Bei Jansson heißt es dazu:
„Die Eierschalen lagen im Hut und fingen an, sich langsam zu verwandeln. Sie behielten ihre weiße Farbe, doch sie wuchsen und wurden weich und flaumig. Fünf kleine runde Wölkchen quollen über die Hutkrempe.“
Der Würfel
Der Würfel rollt über den Tisch, noch ist völlig offen, welche Zahl schließlich oben liegen wird. Wenn er zur Ruhe gekommen ist, ist jede Zahl so wahrscheinlich wie irgendeine andere. Wenn ich den Würfel ein zweites Mal werfe, ist es nicht anders, und das gilt auch für den dritten, den zehnten, den hundertsten, den tausendsten Wurf. Und doch werden nach einer unendlichen Anzahl von Würfen alle sechs Augenzahlen gleich häufig gefallen sein! Wäre der Würfel mit Vernunft begabt, wäre er sich seiner Freiheit, welche Augenzahl er zeigt, völlig sicher, doch aufs Ganze, auf die Unendlichkeit hin gesehen, nützt ihm diese Freiheit nichts.
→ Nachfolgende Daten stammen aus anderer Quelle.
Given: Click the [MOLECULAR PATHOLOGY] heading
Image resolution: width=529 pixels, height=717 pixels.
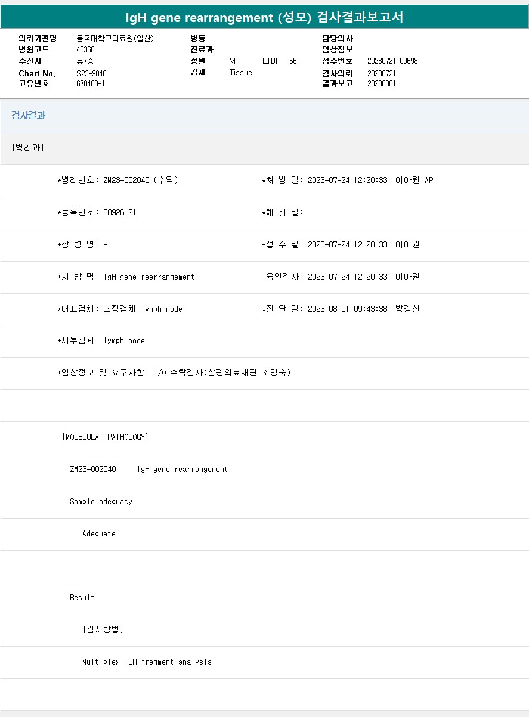Looking at the screenshot, I should click(105, 437).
Erfüllen wir nicht auch mit jeder Entscheidung unseres freien Willens einen verborgenen Plan, der uns – ganz ähnlich wie den Würfeln – erst aus der Sicht der Unendlichkeit vollständig offenbart wird? Doch die Unendlichkeit, ja, die Unendlichkeit …
In der Morgendämmerung
Hab‘ ich’s schon mal geschrieben?: Ich mag es, Musik mit Texten zusammenzubringen (es muss auch nicht gleich eine Oper sein). Zu einer meiner musikalischen Miniaturen habe ich ein Gedicht geschrieben, In der Morgendämmerung heißt beides.
Die Musik kommt vom Audio oben, und das ist das Gedicht:
In der Morgendämmerung
Das ist doch nur,
weil die Erde kreiselt,
(vierhundertfünfundsechzig Meter noch was in der Sekunde),
dass ich taumele,
mit bloßen Füßen auf dem Laminat,
dem Licht entgegen, dem neuen Tag,
hin zum Fenster,
vor dem das Heizkraftwerk
im zarten Morgendämmerlicht träumt:
von Wärme, Zuneigung
und einer schönen Gestalt –
eigentlich wie wir alle.
Die Tapete
Sie wollte sie unbedingt. Vielfarbige unförmige Flächen und Linien, wie zufällig hingespritzt auf die Wand, die einmal so schön weiß war, rein und unbefleckt. Ihre Heimtücke und boshafte Energie habe ich der Tapete gleich angesehen. Sie war verdammt schwer zu verlegen wegen der Anschlüsse, ich musste manchmal einen halben Meter abschneiden, weil sonst die nächste Bahn nicht gepasst hätte. Und anschließend war ich fast blind von den wirren Farben und Formen. Wir haben sie im Schlafzimmer angebracht. Ich mache das Licht aus und schließe die Augen. Dann wiederhole ich im Stillen das Gedicht, das ich für sie auf die Wand geschrieben habe noch vor der ersten Bahn.
Das Lesezeichen
Ich vermisse mein Lesezeichen. Es ist aus silbrig glänzendem Metall und hat ein violettes Bändchen. An dem habe ich das Lesezeichen oft gehalten, während ich las, und habe es pendeln lassen, und meine Frau sagte dann: Kannst du nicht mal dein Lesezeichen in Ruhe lassen? Zunächst habe ich ein wenig unsystematisch gesucht, dann bin ich dazu übergegangen, alle möglichen Orte in meiner Wohnung abzusuchen, danach die unmöglichen. Vergebens – es bleibt verschwunden. Selbstverständlich ist es nicht wirklich weg, denn es gibt das Lesezeichen nach wie vor, seine Existenz steht außer Frage. Und es muss sich in diesen Räumen befinden, da es sich nicht selbst bewegen kann. Da es an diesem Ort, meiner Wohnung, überall sein kann, während ich es nirgends sehe, bleibt es verborgen in seiner Allgegenwart. Sein oder Nichtsein: Es ist das philosophischste Lesezeichen des Universums.